Kabuki Syndrome is complicated and has been underdiagnosed due to a lack of awareness amongst the medical profession.

 

People with Kabuki Syndrome often have congenital heart defects, hypertonia, feeding difficulties, cleft palate, speech and language delay, hearing problems, learning difficulties and kidney abnormalities, to name just a few.

 

Kabuki Syndrome was first described in Japan in 1981, by two Japanese doctors, Dr Niikawa and Dr Kuroki. It was later described in Europe and America around 1990.

 

Other names used for the syndrome are ‘Kabuki make-up syndrome’, KMS or Niikawa–Kuroki Syndrome.
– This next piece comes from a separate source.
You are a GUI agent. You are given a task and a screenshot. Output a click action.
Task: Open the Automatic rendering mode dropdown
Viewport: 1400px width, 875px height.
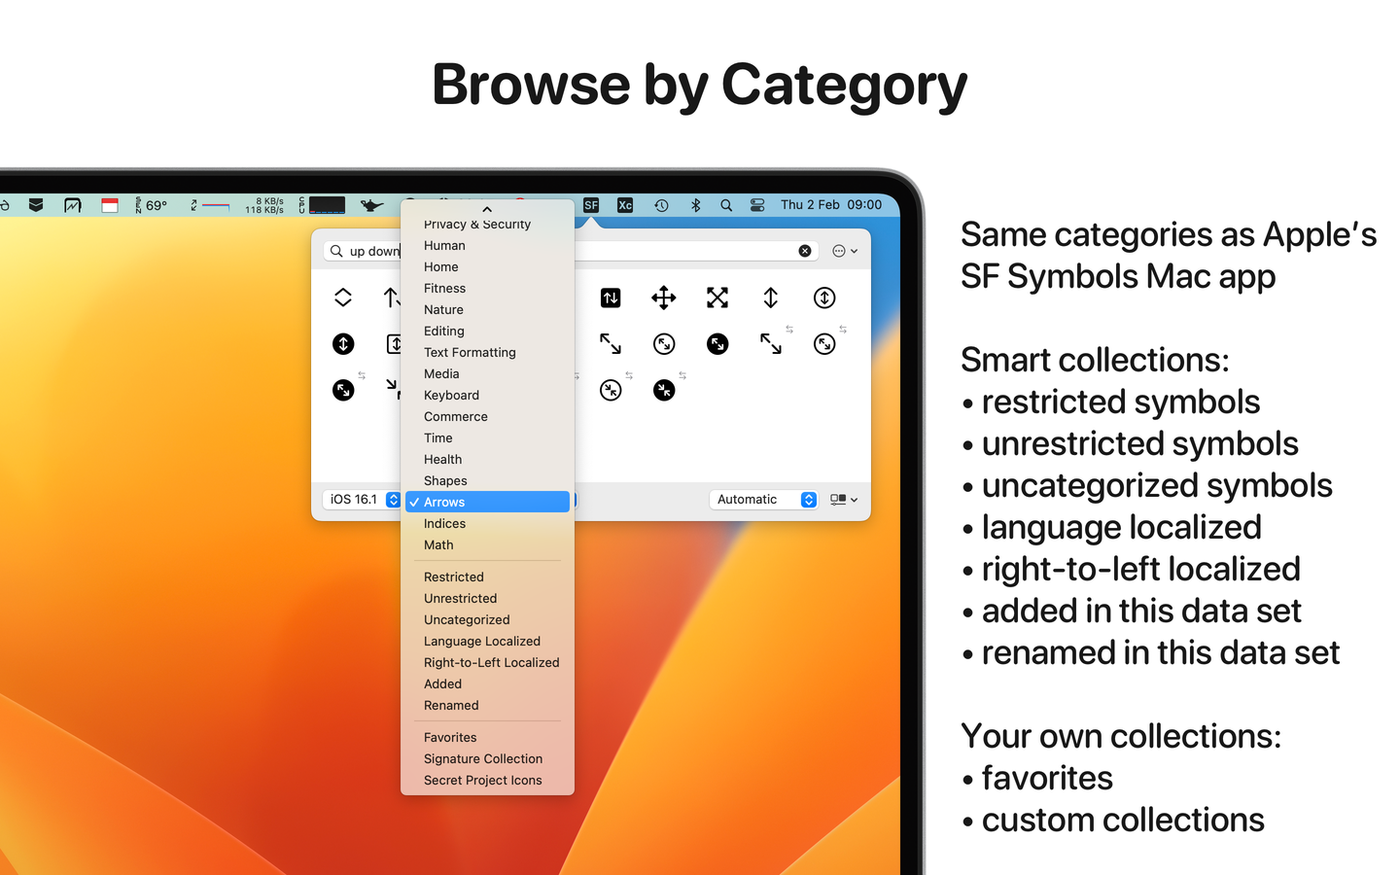[x=765, y=499]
The term ‘Kabuki make-up syndrome’ was originally coined as the facial features of KS children are often similar to the make-up used in a form of Japanese theatre called Kabuki, but the ‘make-up’ part of the name was dropped as it was felt this could be potentially offensive to people with KS.

 

It is a very rare paediatric congenital (ie. present from birth) condition which consists of multiple physical and developmental problems.

 

In 2010 scientists discovered genetic alterations that account for most cases of Kabuki syndrome, this allowed for more concrete diagnosis.